Günlerce yok Dersim, yok hacı hocaymış, efendilermiş yazıp çizildi, konuşuluyor. Bu tartışmalar bizi bir yere vardırmaz, Her iki ucundan çekilen lastik gibi biri bırakana kadar veya ip germe oyunu gibi taraf oyuncu topluyorsunuz. Hani, eskiden oynardık, ikiye bölünür ipi çekiştirirdik, hangi takım güçlüyse o kazanır, akordeon gibi üst üste yığılırdık.
Yahut da tahterevallide iki ayrı insan binmiş de kim ağırsa…Yok Kürt, yok Türk, yok efendim Alevi ve Sünni…

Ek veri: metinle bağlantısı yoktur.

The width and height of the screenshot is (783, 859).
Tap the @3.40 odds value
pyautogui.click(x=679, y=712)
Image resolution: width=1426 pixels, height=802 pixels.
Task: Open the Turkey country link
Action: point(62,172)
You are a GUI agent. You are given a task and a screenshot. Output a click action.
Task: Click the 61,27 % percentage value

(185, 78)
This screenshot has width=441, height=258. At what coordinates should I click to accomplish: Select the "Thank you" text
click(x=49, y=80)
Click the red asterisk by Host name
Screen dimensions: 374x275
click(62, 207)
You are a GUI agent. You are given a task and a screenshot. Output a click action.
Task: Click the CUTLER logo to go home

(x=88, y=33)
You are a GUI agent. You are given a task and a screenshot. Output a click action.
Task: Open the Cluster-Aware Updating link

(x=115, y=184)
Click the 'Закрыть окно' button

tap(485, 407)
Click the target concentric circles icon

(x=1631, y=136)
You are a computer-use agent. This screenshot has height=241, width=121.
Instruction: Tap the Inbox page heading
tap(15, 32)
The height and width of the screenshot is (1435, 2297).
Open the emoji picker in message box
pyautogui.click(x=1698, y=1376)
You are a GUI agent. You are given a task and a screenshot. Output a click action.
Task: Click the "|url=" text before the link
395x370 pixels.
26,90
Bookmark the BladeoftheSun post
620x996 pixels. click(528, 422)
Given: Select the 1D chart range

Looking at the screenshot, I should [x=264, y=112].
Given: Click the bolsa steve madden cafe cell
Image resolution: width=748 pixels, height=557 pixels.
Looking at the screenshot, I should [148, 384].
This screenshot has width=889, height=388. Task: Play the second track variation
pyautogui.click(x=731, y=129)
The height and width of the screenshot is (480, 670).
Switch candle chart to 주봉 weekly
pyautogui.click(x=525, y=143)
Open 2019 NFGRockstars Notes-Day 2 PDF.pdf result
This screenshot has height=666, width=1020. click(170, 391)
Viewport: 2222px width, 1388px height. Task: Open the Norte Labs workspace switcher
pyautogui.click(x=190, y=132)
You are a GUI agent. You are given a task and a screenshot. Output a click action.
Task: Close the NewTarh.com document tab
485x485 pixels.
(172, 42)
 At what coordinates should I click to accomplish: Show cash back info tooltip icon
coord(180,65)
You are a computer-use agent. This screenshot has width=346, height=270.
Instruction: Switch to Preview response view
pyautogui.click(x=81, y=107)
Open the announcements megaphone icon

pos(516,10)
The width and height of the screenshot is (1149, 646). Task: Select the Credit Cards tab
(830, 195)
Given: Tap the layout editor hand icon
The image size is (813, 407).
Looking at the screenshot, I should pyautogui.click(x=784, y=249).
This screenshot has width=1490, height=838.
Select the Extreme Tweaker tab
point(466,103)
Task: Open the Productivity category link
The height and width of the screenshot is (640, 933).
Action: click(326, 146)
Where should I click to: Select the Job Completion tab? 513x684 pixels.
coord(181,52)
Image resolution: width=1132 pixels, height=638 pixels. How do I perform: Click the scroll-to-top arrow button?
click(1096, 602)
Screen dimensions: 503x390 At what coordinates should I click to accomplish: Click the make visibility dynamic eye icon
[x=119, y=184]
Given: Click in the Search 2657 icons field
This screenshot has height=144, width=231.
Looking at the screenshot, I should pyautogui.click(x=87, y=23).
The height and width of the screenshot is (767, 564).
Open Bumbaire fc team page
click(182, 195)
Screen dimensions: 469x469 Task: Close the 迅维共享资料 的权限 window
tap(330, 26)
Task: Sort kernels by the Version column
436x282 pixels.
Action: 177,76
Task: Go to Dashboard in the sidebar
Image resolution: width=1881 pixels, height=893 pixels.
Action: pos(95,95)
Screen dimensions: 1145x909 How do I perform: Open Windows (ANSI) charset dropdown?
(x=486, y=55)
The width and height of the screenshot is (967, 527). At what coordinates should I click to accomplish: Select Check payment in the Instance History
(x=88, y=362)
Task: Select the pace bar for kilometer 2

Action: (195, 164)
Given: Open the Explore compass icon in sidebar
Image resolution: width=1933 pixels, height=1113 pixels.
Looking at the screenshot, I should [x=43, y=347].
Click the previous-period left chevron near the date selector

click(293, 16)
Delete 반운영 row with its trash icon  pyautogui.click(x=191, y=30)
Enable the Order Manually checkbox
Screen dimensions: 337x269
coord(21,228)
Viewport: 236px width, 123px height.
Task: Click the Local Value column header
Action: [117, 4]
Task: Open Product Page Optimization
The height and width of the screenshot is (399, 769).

Dikkat ediyorum da tarihin her sayfasında karşıma Siyonist-Bizans-Haçlı entrikaları çıkıyor. Nasıl da sazan gibi atlıyoruz. Nasıl da içerden bizi bize kırdırıyorlar. Oltaya yumuşak peynir koymuşlar, bizler de atlıyoruz ekmek niyetine. Yumuşak peynirden oltaya yem olur mu? Şalgam aşa girmiş yağ oldum sanmış, Abdal ata bindim bey oldum sanmış, İp gerilmiş yay oldum sanmış. Ama ne yazıktır ki, bizler bir baltaya sap olamadık. Sapla samanı karıştırdık durduk. Şayet düşmanın eski yarasının olduğu yeri bilir de oraya yumruk atarsan can yakarsın. Bizim de yaramız, azınlıklar sorunu. Lozan’da bir türlü masada çözülemeyen sorunumuzu kendi içimizde de çözemedik.O ağalar var ya o ağalar, hani binlerce dönüm tarlaları olan ve maraba, diye limon gibi doğudaki vatandaşların suyunu sıkan ağalar, şıhlar, şeyhler şimdi neredeler? Kimi der meclisteler, kimi der kulisteler. İşte asıl başrol oyuncu onlar. Versinler hazineye ait muhtar tapulu topraklarını devlete, fabrikalar kurulsa o topraklara, doğudaki marabalar iş güç sahibi olsa, ağaya değil de ekmeğine hizmet etseler, fena mı olur yani?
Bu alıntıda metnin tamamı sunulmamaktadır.